Did you know about the Sustainable Development Goals before commencing this subject? What do you think are the most important aspects of a Sustainability Action Plan?
Impact Lab 3. Week 4 Reflection
I think the first time I was introduced to the SDGs was at an Experience Design Thinking Meetup where Lis Dingjan spoke on Designing Experiences to Shift Systemic Issues. If not there then perhaps at a Circular Economies Brisbane Meetup. Since then I often think about how I can integrate them into projects and how they form part of my value systems. For example last semester I had the opportunity to take part in the world’s largest green business ideas competition, Climate Kic Launchpad. As part of that I worked on a business idea for renting vintage clothing with SDGs 12. Responsible Consumption and Production and 13. Climate Action in mind.
As part of Climate Kic we had to measure what our impact on Climate Change would be in terms of cutting greenhouse gas emissions and any other possible indicators we could use. Which leads me into what I believe are the most important aspects of a Sustainability Action Plan:
Having clear indicators, measurable metrics and systems in place for recording and reporting progress on action being taken are the most important aspects of a sustainability action plan.
Reading through the Business of Fashion Sustainability Index (a Sustainability Action Plan) over the weekend (The Sustainability Gap: How Fashion Measures Up) I came across this Key Outcome which really resonated with me: “Discourse Outpaces Action: Companies need to move past target-setting to demonstrate tangible progress.”. It’s something I’ve come across constantly in my current research assistant work looking at certifications and claims being used by fashion brands. There are a huge majority making claims about how they’re sustainable and changing their ways to be greener. But the language is vague, there’s no dates or deadlines, nothing measurable and most importantly no evidence that they’re actually taking action. When looking at this it’s easy to see why the fashion industry gets a bad wrap for greenwashing.
Whilst the fashion industry can be pulled up for talking about sustainability without taking action I think something that can be taken from many fashion brands is that when they do have a Sustainability Action Plan they make it accessible and palatable to their consumers. I think this is perhaps a very overlooked aspect of Sustainability Action Plans, second only to taking action. From time reviewing Sustainability action plans it appears that they are too frequently designed as huge, linear reports. They’re designed as if to be printed into a physical, high gloss report or read sequentially as a PDF. But I think this misses the point. A Sustainability Action Plan is only useful if:
People know it exists.
It can be referenced and referred to for clarification quickly and easily.

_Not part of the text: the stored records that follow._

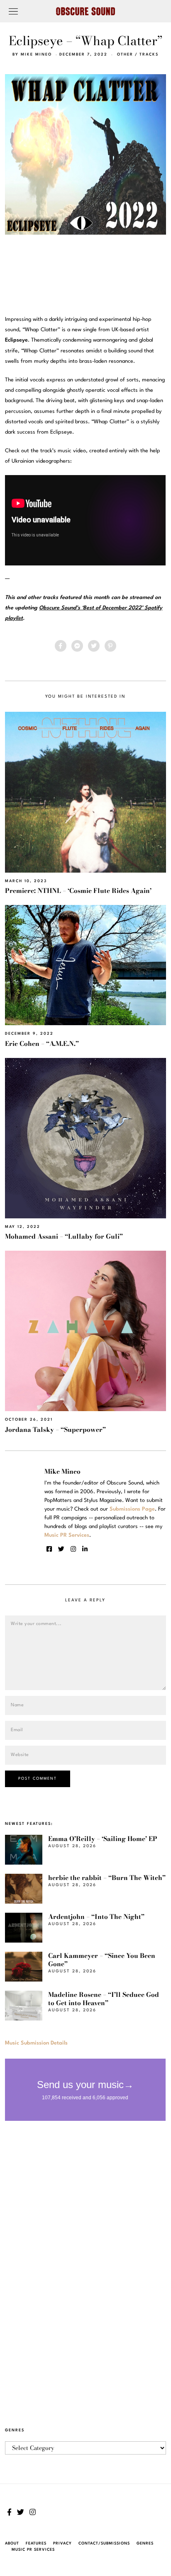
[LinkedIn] (85, 1549)
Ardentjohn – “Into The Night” (96, 1916)
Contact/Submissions (104, 2543)
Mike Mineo (36, 54)
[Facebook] (60, 646)
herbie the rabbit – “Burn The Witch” (107, 1877)
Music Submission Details (36, 2043)
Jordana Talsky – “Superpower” (55, 1429)
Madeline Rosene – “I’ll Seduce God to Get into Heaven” (103, 1999)
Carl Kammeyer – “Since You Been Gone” (101, 1960)
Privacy (62, 2543)
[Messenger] (77, 646)
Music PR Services (33, 2550)
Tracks (149, 54)
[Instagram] (73, 1549)
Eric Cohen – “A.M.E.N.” (42, 1043)
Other (125, 54)
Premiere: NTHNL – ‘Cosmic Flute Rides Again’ (78, 890)
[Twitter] (94, 646)
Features (36, 2543)
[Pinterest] (110, 646)
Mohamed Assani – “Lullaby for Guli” (64, 1236)
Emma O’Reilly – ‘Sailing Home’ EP (102, 1838)
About (12, 2543)
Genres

It can be understood by many stakeholders across many different contexts and sectors.
I feel like the SDGs are doing a better job of this by presenting their information as an interactive platform that can be navigated by the user in a way that fits the user’s goals, rather than a linear report style document that is tedious to access.
The SDGs site is by no means the gold standard. Whilst it’s easy to access a high level overview of what each goal is about by clicking on a tile to see an infographic, I still find that their navigation to the Targets and Indicators is very easy to miss. It can even be easy to miss the infographic if you don’t scroll. I think this is because they place the Related Topics above the fold and many of us now associate that with being at the end of content, e.g. the end of a blog post, directing you to other things you might be interested in.